» **What to produce**
Of the entries below, restate word for word only the section that runs from the line with "This screenshot has width=1375, height=1312." to the line with "Task: Open the Tools menu in ImgBurn Log", counting both ends.

Stored records
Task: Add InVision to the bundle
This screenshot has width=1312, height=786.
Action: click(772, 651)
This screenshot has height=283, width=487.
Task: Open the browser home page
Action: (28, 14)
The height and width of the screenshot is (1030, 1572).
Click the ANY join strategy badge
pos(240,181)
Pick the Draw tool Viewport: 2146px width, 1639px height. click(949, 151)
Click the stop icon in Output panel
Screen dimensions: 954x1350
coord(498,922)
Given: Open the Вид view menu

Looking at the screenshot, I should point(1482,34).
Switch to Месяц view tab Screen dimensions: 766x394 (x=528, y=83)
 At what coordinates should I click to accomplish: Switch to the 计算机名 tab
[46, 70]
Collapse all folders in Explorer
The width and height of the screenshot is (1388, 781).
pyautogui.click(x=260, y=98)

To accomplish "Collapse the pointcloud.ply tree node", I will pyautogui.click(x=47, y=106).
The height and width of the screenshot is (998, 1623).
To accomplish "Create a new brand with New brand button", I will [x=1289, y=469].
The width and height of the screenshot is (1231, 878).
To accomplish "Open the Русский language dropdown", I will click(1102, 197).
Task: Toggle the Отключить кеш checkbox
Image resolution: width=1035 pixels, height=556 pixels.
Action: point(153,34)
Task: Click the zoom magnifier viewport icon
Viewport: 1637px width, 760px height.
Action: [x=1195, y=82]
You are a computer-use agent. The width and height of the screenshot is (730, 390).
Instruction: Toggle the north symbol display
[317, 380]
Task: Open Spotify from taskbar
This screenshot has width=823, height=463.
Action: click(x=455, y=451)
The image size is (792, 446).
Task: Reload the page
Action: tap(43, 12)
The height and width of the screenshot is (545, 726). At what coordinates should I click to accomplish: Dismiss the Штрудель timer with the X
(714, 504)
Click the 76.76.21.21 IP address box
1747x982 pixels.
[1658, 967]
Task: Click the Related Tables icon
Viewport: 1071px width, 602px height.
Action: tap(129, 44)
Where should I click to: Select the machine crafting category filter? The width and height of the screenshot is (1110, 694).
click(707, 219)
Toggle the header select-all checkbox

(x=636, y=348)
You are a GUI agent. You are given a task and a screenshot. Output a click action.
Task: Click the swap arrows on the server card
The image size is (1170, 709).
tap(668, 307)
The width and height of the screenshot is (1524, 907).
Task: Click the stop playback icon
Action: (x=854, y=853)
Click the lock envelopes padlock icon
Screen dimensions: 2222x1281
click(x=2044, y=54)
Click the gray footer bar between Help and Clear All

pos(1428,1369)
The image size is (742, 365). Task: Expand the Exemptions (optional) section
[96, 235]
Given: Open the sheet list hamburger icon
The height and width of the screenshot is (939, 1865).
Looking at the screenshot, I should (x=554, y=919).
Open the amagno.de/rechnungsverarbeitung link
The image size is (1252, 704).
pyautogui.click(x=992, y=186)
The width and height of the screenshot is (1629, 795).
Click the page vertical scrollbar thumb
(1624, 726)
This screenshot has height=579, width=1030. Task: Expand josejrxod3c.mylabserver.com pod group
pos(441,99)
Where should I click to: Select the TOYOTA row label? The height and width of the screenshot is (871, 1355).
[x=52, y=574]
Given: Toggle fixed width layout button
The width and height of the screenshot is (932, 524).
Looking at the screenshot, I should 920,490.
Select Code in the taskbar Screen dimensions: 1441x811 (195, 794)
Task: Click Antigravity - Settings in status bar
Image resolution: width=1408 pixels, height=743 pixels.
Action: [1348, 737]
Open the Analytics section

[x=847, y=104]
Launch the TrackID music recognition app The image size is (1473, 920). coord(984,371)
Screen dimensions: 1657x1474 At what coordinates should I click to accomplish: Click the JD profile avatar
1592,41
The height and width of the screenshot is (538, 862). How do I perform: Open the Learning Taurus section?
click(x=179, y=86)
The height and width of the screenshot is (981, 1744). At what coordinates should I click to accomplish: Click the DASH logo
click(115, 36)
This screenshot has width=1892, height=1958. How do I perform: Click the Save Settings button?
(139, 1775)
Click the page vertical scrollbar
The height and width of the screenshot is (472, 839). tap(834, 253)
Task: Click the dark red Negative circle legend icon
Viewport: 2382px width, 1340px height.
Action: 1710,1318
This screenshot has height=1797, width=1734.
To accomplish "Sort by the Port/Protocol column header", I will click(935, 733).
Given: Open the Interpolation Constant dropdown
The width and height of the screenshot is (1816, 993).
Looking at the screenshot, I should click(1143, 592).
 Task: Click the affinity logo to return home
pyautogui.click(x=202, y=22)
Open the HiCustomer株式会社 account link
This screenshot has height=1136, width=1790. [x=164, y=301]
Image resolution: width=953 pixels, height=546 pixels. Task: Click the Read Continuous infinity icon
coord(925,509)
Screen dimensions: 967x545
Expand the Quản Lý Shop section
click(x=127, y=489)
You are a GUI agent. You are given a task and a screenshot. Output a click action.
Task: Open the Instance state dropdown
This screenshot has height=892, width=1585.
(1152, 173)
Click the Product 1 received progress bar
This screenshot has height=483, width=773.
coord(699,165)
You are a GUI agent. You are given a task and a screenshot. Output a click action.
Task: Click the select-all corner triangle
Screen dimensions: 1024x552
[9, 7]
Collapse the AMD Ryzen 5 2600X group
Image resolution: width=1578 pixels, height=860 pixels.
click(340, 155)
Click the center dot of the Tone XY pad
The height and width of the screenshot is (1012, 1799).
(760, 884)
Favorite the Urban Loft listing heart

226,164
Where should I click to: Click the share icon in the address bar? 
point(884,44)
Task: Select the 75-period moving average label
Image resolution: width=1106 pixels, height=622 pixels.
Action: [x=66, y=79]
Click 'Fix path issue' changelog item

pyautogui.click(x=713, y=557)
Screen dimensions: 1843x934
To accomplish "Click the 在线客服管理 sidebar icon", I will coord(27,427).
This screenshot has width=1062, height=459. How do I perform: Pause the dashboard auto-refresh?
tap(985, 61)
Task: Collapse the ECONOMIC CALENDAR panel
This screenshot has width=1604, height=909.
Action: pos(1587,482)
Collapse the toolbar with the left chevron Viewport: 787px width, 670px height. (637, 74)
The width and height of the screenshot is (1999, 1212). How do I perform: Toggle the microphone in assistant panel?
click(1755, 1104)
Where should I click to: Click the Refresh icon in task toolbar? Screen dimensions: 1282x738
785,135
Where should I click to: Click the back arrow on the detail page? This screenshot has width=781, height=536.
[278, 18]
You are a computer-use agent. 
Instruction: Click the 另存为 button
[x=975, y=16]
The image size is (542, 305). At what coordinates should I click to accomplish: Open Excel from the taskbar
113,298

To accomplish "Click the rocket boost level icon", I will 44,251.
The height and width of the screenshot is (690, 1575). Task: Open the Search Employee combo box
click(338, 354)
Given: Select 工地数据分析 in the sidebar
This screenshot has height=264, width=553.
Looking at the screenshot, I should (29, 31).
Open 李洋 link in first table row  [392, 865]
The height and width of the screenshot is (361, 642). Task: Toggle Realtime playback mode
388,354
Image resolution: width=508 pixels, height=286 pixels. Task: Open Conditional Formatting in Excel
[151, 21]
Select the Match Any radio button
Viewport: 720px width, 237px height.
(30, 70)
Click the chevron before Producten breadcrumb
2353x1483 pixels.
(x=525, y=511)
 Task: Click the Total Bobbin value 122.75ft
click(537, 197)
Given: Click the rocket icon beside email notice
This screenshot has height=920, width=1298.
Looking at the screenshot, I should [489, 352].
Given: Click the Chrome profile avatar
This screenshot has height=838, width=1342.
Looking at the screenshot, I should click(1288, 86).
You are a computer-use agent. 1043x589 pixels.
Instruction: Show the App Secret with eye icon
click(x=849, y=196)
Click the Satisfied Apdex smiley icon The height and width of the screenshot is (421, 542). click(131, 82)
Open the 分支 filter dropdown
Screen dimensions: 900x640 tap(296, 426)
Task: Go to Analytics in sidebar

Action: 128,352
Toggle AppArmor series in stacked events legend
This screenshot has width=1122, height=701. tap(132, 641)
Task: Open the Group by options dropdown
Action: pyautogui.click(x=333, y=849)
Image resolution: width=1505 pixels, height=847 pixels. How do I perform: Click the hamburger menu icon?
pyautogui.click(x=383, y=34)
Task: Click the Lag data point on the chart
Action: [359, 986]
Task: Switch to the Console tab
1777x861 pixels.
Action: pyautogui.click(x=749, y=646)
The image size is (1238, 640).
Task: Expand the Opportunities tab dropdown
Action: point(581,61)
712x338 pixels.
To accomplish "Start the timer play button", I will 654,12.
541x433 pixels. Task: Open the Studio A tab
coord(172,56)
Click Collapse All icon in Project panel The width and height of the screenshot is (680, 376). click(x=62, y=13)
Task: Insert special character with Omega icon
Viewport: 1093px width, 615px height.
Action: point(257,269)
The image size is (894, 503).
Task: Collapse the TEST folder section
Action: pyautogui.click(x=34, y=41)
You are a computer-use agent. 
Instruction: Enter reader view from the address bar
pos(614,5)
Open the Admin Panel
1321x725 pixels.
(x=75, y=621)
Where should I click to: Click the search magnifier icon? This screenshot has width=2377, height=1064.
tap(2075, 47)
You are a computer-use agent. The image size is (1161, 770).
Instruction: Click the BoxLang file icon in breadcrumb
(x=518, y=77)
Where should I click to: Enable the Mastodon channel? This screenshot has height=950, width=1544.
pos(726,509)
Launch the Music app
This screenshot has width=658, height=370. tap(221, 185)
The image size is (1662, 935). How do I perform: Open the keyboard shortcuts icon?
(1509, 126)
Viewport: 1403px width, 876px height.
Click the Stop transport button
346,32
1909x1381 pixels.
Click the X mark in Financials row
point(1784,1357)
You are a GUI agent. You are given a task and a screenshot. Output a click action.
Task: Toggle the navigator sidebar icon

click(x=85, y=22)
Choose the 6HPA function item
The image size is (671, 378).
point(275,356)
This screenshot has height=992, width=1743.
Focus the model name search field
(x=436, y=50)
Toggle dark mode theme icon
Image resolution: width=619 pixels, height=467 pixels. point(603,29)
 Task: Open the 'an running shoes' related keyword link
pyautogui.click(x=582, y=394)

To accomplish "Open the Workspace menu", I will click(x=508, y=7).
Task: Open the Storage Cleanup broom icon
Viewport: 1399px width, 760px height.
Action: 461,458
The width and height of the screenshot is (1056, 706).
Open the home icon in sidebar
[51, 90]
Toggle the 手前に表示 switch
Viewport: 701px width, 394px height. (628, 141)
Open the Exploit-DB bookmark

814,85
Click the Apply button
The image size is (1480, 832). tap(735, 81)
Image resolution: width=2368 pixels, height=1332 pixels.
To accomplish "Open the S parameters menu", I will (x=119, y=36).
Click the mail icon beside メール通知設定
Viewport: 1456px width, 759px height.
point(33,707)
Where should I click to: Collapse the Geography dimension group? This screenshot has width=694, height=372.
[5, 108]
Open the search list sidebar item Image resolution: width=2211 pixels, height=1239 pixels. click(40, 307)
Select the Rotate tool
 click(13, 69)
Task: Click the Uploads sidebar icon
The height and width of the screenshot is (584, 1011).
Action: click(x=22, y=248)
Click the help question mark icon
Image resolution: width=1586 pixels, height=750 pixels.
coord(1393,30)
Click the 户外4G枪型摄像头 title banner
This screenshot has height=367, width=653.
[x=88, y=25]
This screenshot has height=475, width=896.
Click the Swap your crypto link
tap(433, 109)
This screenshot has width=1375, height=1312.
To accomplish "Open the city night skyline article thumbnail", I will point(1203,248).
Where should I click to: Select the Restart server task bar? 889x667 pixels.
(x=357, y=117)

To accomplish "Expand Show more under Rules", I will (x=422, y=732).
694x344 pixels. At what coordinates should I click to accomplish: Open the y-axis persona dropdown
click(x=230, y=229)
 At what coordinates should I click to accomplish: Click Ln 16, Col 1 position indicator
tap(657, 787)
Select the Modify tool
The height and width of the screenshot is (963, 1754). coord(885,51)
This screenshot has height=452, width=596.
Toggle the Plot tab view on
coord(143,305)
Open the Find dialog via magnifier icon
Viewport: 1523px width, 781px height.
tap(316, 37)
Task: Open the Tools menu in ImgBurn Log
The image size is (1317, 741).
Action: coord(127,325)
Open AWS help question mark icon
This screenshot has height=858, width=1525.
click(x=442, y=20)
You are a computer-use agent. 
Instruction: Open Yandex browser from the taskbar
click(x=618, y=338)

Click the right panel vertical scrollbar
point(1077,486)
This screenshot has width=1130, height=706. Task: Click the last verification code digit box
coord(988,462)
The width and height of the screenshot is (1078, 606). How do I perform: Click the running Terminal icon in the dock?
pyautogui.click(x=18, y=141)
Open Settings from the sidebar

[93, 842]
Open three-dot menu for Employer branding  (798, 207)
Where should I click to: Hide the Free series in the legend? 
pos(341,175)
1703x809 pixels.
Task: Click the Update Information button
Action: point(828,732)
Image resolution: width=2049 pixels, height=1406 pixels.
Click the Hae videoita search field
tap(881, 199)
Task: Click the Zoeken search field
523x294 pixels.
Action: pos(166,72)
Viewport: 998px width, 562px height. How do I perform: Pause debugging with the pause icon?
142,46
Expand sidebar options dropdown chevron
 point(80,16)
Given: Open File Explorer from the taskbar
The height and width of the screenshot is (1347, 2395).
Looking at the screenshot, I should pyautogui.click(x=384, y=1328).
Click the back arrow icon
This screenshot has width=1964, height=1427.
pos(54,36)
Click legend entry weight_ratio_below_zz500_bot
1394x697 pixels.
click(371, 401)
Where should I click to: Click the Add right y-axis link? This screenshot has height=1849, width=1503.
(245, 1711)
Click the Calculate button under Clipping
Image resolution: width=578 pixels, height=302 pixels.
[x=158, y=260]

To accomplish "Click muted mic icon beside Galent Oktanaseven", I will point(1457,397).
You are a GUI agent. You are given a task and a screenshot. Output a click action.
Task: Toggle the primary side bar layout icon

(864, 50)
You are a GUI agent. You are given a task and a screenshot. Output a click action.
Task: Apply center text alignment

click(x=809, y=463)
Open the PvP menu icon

» **Answer to this exercise**
This screenshot has width=1375, height=1312.
To accomplish "Open the city night skyline article thumbnail", I will point(1203,248).
Where should I click to: Select the Restart server task bar? 889x667 pixels.
(x=357, y=117)

To accomplish "Expand Show more under Rules", I will (x=422, y=732).
694x344 pixels. At what coordinates should I click to accomplish: Open the y-axis persona dropdown
click(x=230, y=229)
 At what coordinates should I click to accomplish: Click Ln 16, Col 1 position indicator
tap(657, 787)
Select the Modify tool
The height and width of the screenshot is (963, 1754). coord(885,51)
This screenshot has height=452, width=596.
Toggle the Plot tab view on
coord(143,305)
Open the Find dialog via magnifier icon
Viewport: 1523px width, 781px height.
tap(316, 37)
Task: Open the Tools menu in ImgBurn Log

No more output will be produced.